Large animal preclinical models
Of the large animal models available for assessing cell-based therapies for POP, the domestic sheep is the most promising candidate due to their ready availability and physiological similarity to the human female pelvis in size and structure. Ewes also have a similar oestrus cycle of 17 d, a long labour and deliver a foetus with a large head to body ratio that is closer to humans than rodents[91,92]. Like humans, ewes undergo spontaneous POP with similar frequency and predisposing factors, such as parity, age and breeds with a large rump[91,93]. Although the ovine species are quadrupeds with a horizontal rather than vertical pelvic floor subject to differing forces, the overall arrangement of the pelvic organs and the similar vaginal dimensions to women make them a useful model for assessing new mesh and tissue engineering constructs[56]. Additionally, the ovine vagina has a similar histological structure, biochemical and biomechanical properties to that of women. Finally, the most common form of prolapse in sheep involves the bladder (cystocele) as it is for women Sheep have already been vaginally implanted with various POP mesh materials for evaluation of their efficacy and adverse effects in female pelvic reconstructive surgery[16,92,94,95]. The biochemical and biomechanical properties of ovine vaginal tissue has already been examined by quantitative histological imaging, biochemical collagen/GAG/elastin assays and biomechanical analyses, providing a platform for the evaluation of next generation eMSC-seeded mesh in the ovine vaginal repair model[96,97]. It is now possible to evaluate autologous eMSC since methods have been developed for obtaining MSC from the ovine bone marrow[79] and endometrium (Figure 5)[81].

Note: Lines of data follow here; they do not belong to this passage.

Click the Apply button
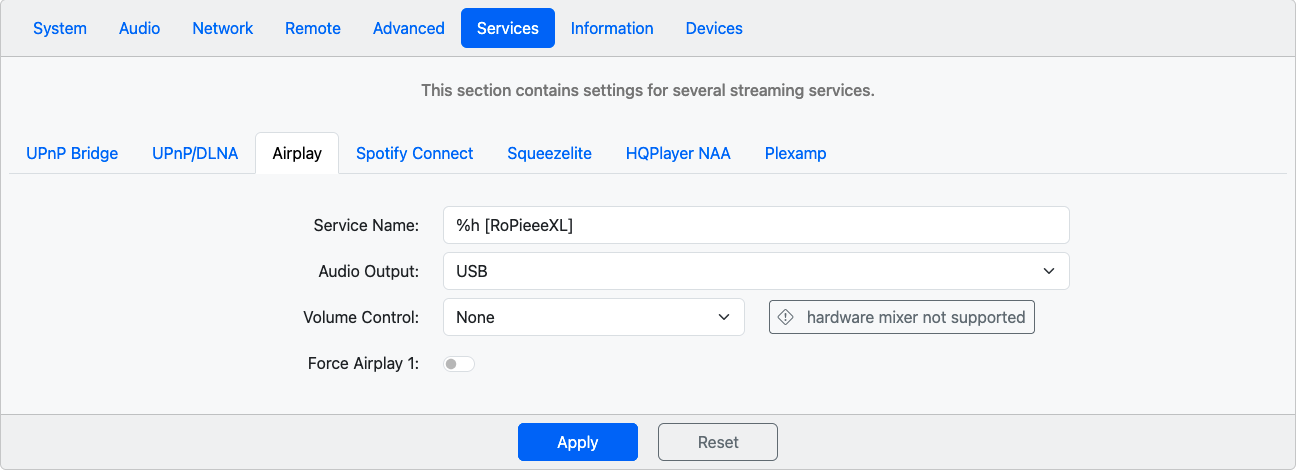[578, 442]

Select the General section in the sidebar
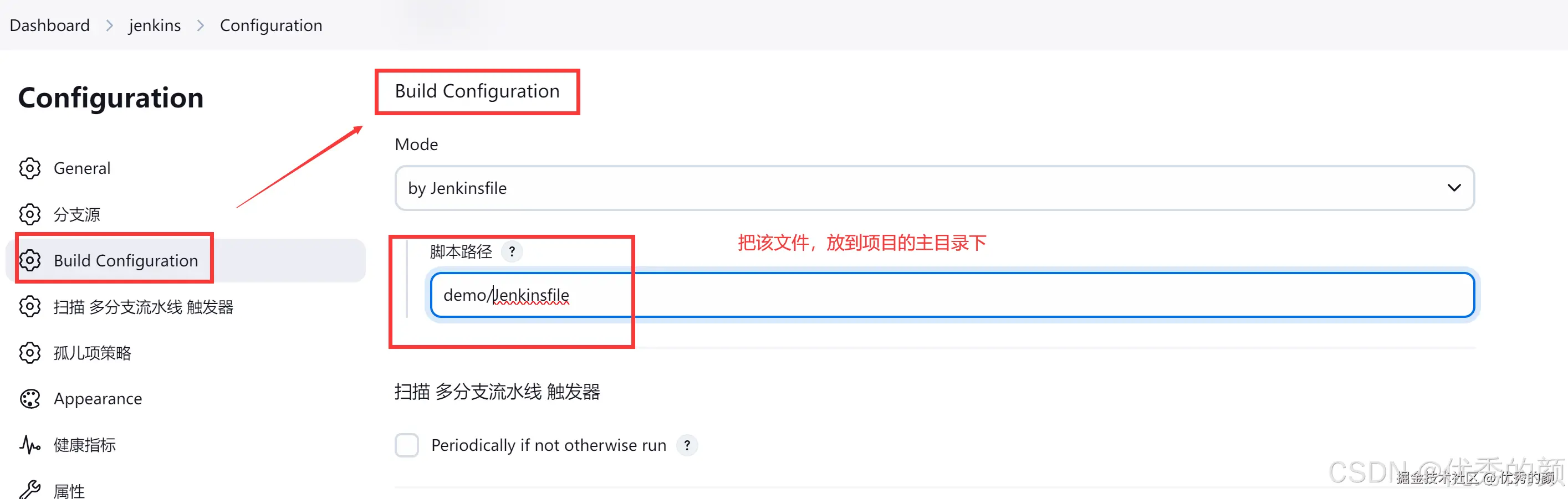[x=82, y=168]
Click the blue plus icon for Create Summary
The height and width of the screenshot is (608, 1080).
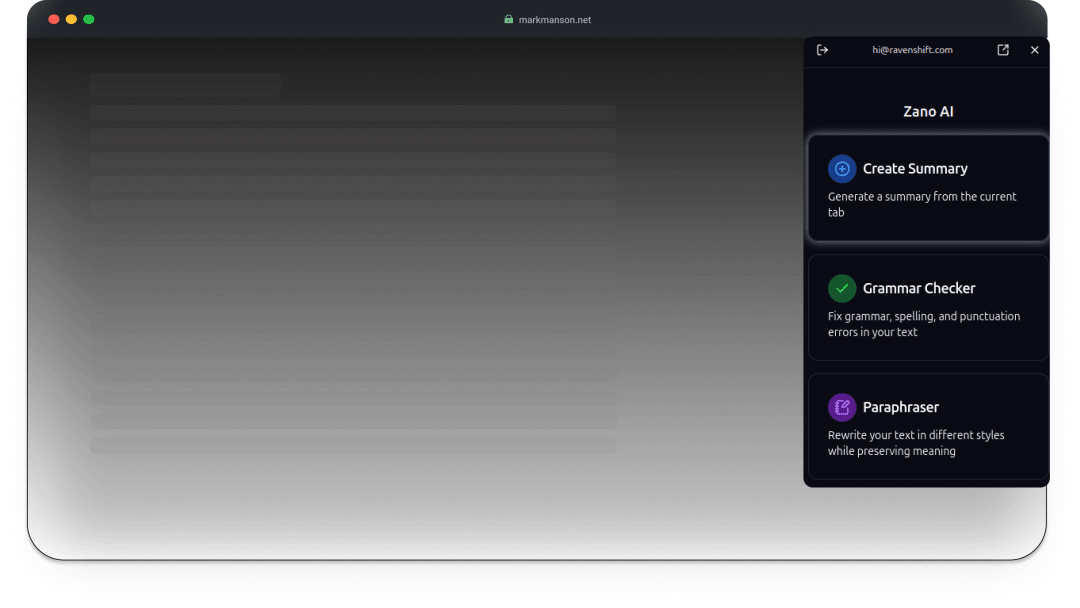click(x=842, y=169)
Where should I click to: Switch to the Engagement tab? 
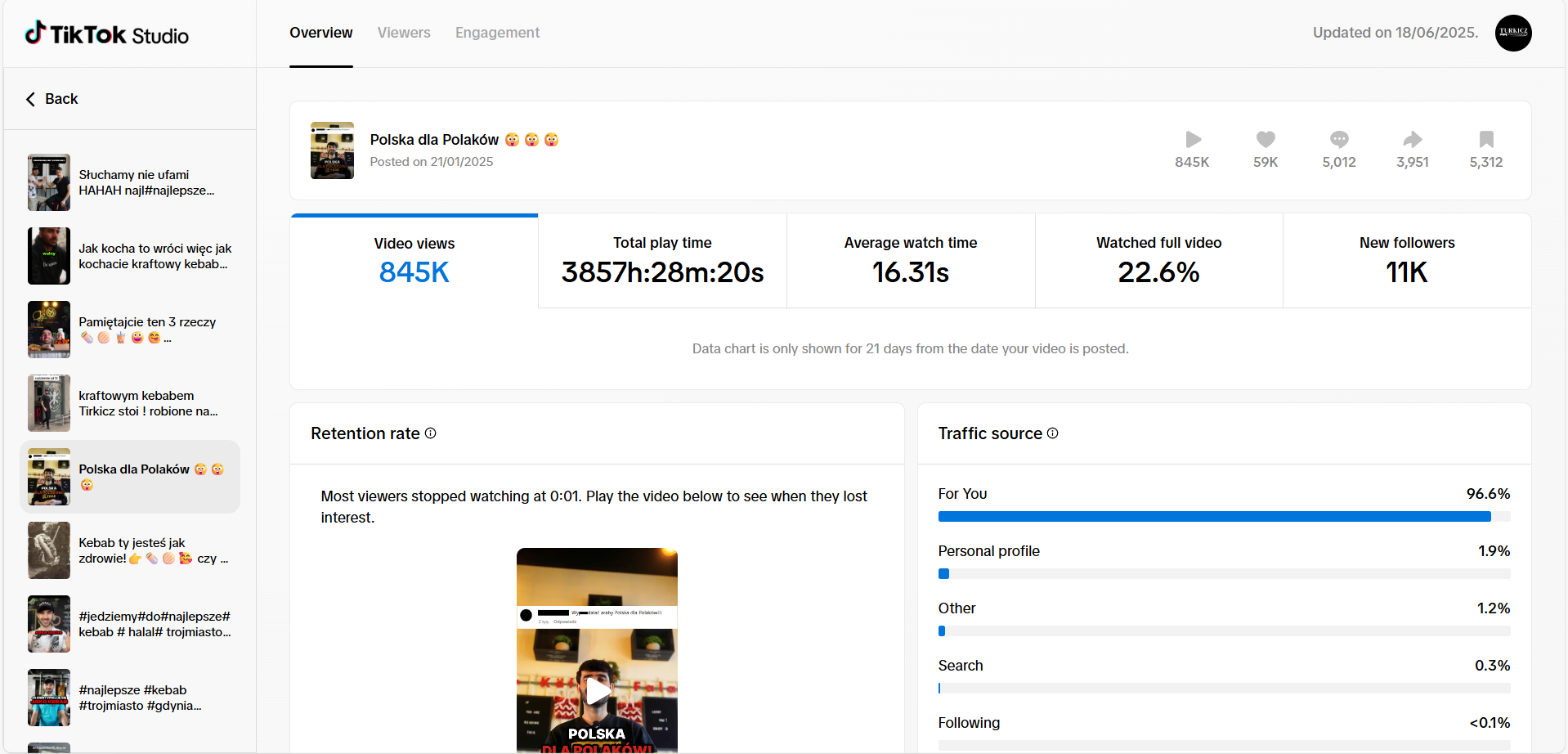pos(497,33)
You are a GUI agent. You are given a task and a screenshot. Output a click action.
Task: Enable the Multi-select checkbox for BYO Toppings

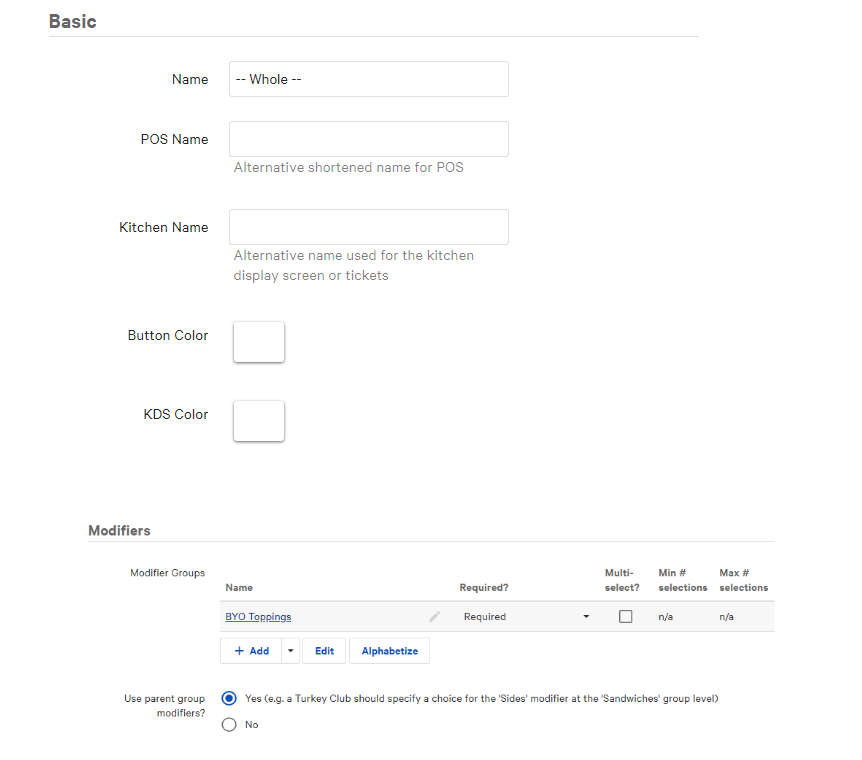tap(625, 617)
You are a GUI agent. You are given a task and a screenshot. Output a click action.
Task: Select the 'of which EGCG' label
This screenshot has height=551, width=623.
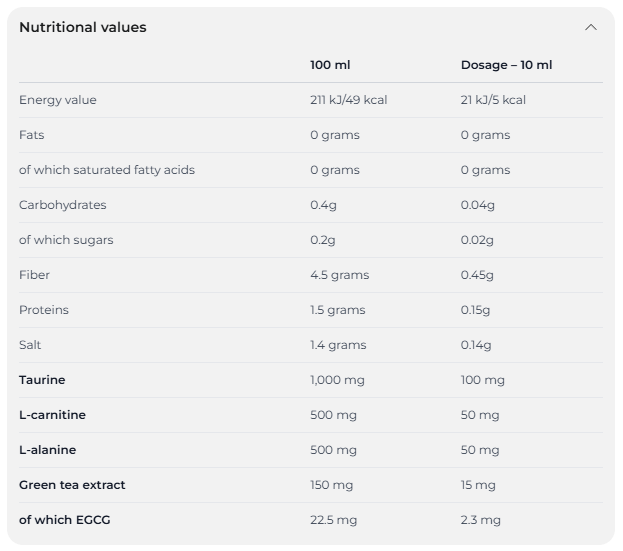(x=65, y=520)
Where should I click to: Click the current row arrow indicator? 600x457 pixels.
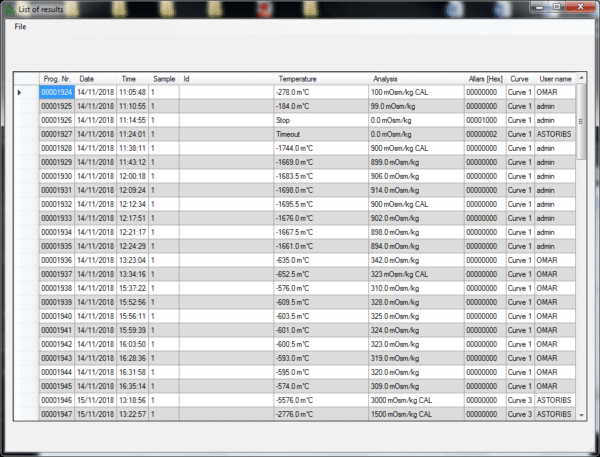click(19, 92)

Additional large animal models for assessing cell-based therapies for POP surgery include cows, pigs and non-human primates. Cows develop prolapse with similar predisposition and frequency to humans and sheep[98], however their purchase, handling and agistment costs make them a less practical model. Pigs are a common preclinical model for various clinical conditions but their foetuses do not have the large head-to body-ratio responsible for inducing spontaneous POP in the ovine model, reducing their utility[99]. Non-human primates such as Rhesus macaques and squirrel monkeys offer useful animal models due to a similar pelvic anatomy to humans and their more upright posture[100,101]. Furthermore, the Rhesus species develop spontaneous POP. Non-human primates have been used for assessing new POP meshes and for investigating the mechanism of action of their deleterious effects[27,102]. However ethical limitations, prohibitive cost of handling and necessary specialist expertise limit their availability for many investigators. Despite these limitations, assessment of tissue engineering constructs in the macaque model, particularly in retired breeders with evidence of POP, might provide the ultimate model of postmenopausal women with POP in which to assess a cell-based therapy. However it would be necessary to develop methods for obtaining MSC populations from the macaque species, for both autologous and allogeneic use.